# Rockford Fosgate Prime R750-1D - WOW



## slowsedan01

Getting ready to start my install and I thought I would take a look under the covers of my sub amp. My first reaction was wow! For a little over $200 this amp is really small, very efficient (80% at 1 ohm).

Factory Ratings (14.4V):
◦4 ohms: 250 watts x 1 chan.
◦2 ohms: 500 watts x 1 chan.
◦1 ohm: 750 watts x 1 chan.

Birthsheet: 925 watts

Pics:


----------



## dallasneon

Very nice! I ordered the 500 watt version of this amp and posted internals on ampguts if you want to compare the 2.

Sent from my SPH-L710 using Tapatalk 2


----------



## SHOToonz

I just got one of these to push a pair of Sundown SD-2 8s, and its quite the little powerhouse.


----------



## ndramountanis

Pretty impressive for an entry level amp.. I hear the Power series are insane!


----------



## KnightWhoSaysNI

Here's an output test vid for it,

Amp Test Tuesday - Rockford Fosgate Prime 750.1 - RF's "budget" 750 watt Amp - YouTube


----------



## slowsedan01

Wow, thanks for sharing. I new it was slightly underrated based on the birth sheet, but I was really impressed with the output in the video. These things are little monsters. 

Certified 1 ohm @ 1% THD - 758W
Dynamic (RMS) 1ohm - 997W @ Clipping


----------



## nittanylion64

Has anyone ran it down to 1 ohm? Also, how big is it?


----------



## slowsedan01

nittanylion64 said:


> Has anyone ran it down to 1 ohm? Also, how big is it?

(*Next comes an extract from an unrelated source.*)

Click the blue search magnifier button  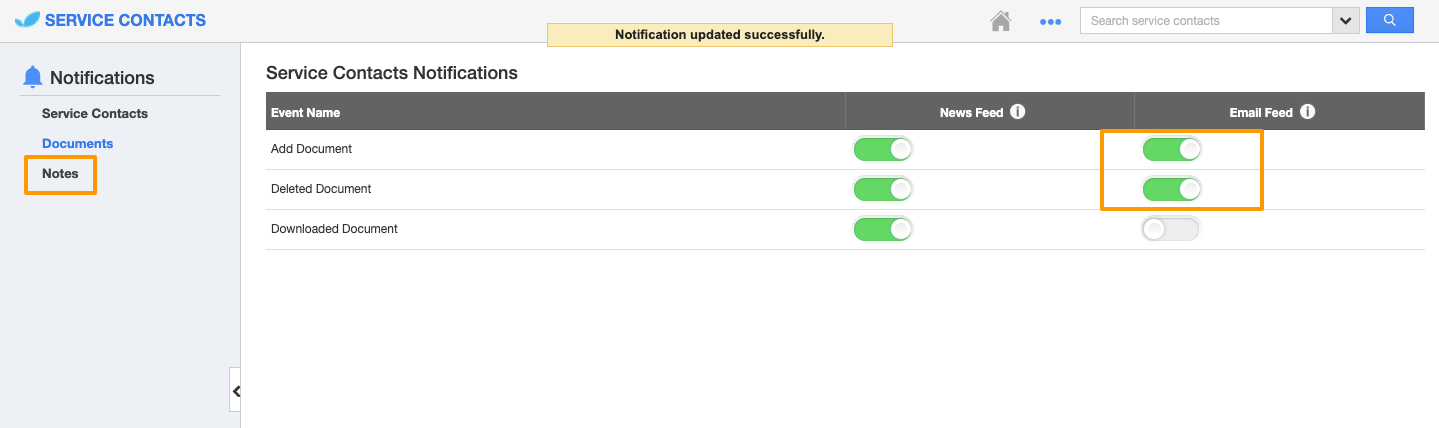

I am running mine at 1 ohm daily. Rarely gets hot unless I push it really hard, gains are about 45%. Dimensions are 9-3/16 x 7-3/8. Small enough to fit under my passenger seat.


----------



## Chaos

The Prime series are actually decent entry level amps for the money. We have less problems with that line than any of the other RF amps.


----------



## KnightWhoSaysNI

Chaos said:


> The Prime series are actually decent entry level amps for the money. We have less problems with that line than any of the other RF amps.


Thats funny seeing as how the budget stuff (any budget stuff) is normally the line that gets the crap beaten out of it.

Do you reccomend this one for what it is?


----------